Prompt:
Copy the rows below word for word, leaving out the pictures.

Information given:
>>>

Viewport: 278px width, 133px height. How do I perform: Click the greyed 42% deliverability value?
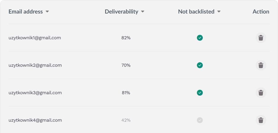pos(126,120)
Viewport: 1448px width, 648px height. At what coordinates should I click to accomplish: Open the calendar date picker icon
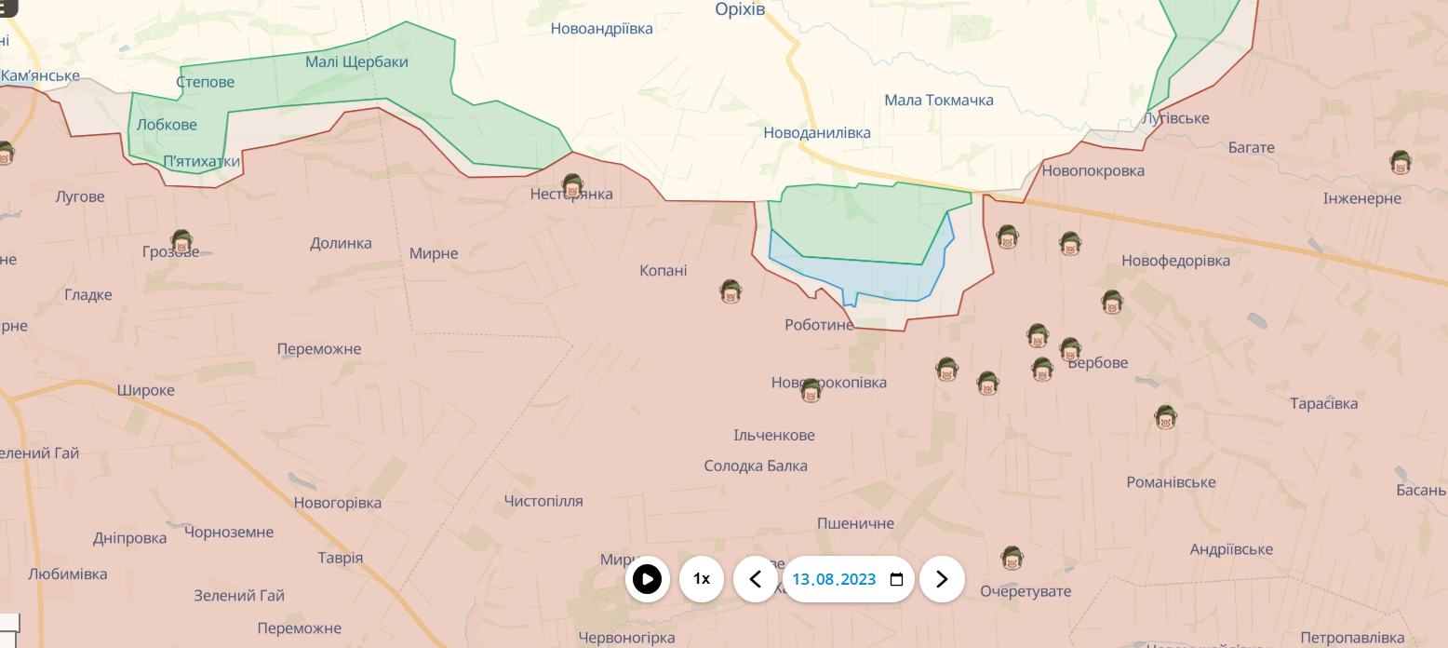[x=896, y=579]
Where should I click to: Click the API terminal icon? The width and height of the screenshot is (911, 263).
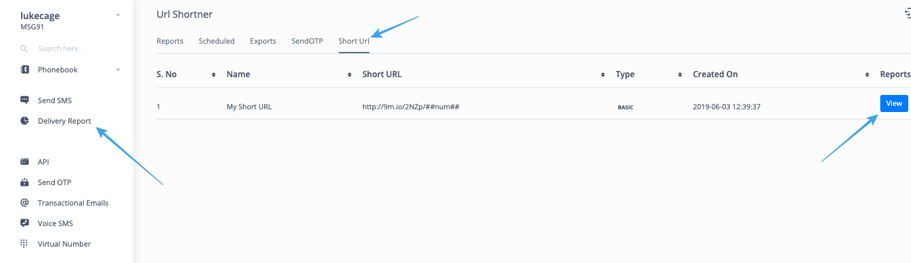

<<<

Result:
Viewport: 278px width, 133px height. How do I perform: Click the greyed 42% deliverability value?
pos(126,120)
Viewport: 1448px width, 648px height. At what coordinates should I click to accomplish: Open the calendar date picker icon
[x=896, y=579]
Where should I click to: Click the API terminal icon? The width and height of the screenshot is (911, 263).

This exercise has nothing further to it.